[Stored records]
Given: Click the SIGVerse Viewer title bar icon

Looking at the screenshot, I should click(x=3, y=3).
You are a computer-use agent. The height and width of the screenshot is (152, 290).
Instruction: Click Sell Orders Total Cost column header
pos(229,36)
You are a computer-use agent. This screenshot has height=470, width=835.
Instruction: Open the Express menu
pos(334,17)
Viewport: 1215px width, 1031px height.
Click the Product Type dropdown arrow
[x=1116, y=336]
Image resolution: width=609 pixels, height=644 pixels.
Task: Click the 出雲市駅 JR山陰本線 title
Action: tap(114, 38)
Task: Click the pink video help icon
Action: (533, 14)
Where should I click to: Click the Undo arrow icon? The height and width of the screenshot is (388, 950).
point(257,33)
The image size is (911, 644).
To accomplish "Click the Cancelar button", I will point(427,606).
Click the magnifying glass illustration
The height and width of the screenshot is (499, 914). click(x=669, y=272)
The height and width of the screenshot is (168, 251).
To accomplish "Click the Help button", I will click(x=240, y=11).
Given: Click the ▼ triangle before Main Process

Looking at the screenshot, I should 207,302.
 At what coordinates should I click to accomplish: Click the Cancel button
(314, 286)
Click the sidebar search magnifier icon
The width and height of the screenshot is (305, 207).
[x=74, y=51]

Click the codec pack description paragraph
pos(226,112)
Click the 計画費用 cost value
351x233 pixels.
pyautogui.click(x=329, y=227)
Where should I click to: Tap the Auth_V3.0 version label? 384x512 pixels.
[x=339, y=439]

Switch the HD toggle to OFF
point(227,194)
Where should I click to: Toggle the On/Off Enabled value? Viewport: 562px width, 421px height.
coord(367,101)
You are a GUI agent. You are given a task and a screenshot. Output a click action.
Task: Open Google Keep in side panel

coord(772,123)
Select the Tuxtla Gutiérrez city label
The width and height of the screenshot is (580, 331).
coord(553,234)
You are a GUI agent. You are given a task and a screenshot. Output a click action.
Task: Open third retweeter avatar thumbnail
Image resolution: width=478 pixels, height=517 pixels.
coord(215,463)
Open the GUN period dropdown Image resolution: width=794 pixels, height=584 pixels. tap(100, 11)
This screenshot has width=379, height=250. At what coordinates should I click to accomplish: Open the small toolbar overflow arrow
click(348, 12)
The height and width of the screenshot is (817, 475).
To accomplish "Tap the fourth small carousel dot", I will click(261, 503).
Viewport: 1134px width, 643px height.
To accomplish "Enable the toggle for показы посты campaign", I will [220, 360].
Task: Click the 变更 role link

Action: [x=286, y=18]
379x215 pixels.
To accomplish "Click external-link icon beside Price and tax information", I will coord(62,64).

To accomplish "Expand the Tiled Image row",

## EXERCISE INSTRUCTIONS
Repeat each line of the data exactly, missing none.

## ANSWER FOR THIS EXERCISE
Given: Click the SIGVerse Viewer title bar icon

Looking at the screenshot, I should click(x=3, y=3).
You are a computer-use agent. The height and width of the screenshot is (152, 290).
Instruction: Click Sell Orders Total Cost column header
pos(229,36)
You are a computer-use agent. This screenshot has height=470, width=835.
Instruction: Open the Express menu
pos(334,17)
Viewport: 1215px width, 1031px height.
Click the Product Type dropdown arrow
[x=1116, y=336]
Image resolution: width=609 pixels, height=644 pixels.
Task: Click the 出雲市駅 JR山陰本線 title
Action: tap(114, 38)
Task: Click the pink video help icon
Action: (533, 14)
Where should I click to: Click the Undo arrow icon? The height and width of the screenshot is (388, 950).
point(257,33)
The image size is (911, 644).
To accomplish "Click the Cancelar button", I will point(427,606).
Click the magnifying glass illustration
The height and width of the screenshot is (499, 914). click(x=669, y=272)
The height and width of the screenshot is (168, 251).
To accomplish "Click the Help button", I will click(x=240, y=11).
Given: Click the ▼ triangle before Main Process

Looking at the screenshot, I should 207,302.
 At what coordinates should I click to accomplish: Click the Cancel button
(314, 286)
Click the sidebar search magnifier icon
The width and height of the screenshot is (305, 207).
[x=74, y=51]

Click the codec pack description paragraph
pos(226,112)
Click the 計画費用 cost value
351x233 pixels.
pyautogui.click(x=329, y=227)
Where should I click to: Tap the Auth_V3.0 version label? 384x512 pixels.
[x=339, y=439]

Switch the HD toggle to OFF
point(227,194)
Where should I click to: Toggle the On/Off Enabled value? Viewport: 562px width, 421px height.
coord(367,101)
You are a GUI agent. You are given a task and a screenshot. Output a click action.
Task: Open Google Keep in side panel

coord(772,123)
Select the Tuxtla Gutiérrez city label
The width and height of the screenshot is (580, 331).
coord(553,234)
You are a GUI agent. You are given a task and a screenshot. Output a click action.
Task: Open third retweeter avatar thumbnail
Image resolution: width=478 pixels, height=517 pixels.
coord(215,463)
Open the GUN period dropdown Image resolution: width=794 pixels, height=584 pixels. tap(100, 11)
This screenshot has width=379, height=250. At what coordinates should I click to accomplish: Open the small toolbar overflow arrow
click(348, 12)
The height and width of the screenshot is (817, 475).
To accomplish "Tap the fourth small carousel dot", I will click(261, 503).
Viewport: 1134px width, 643px height.
To accomplish "Enable the toggle for показы посты campaign", I will [220, 360].
Task: Click the 变更 role link

Action: [x=286, y=18]
379x215 pixels.
To accomplish "Click external-link icon beside Price and tax information", I will coord(62,64).

To accomplish "Expand the Tiled Image row",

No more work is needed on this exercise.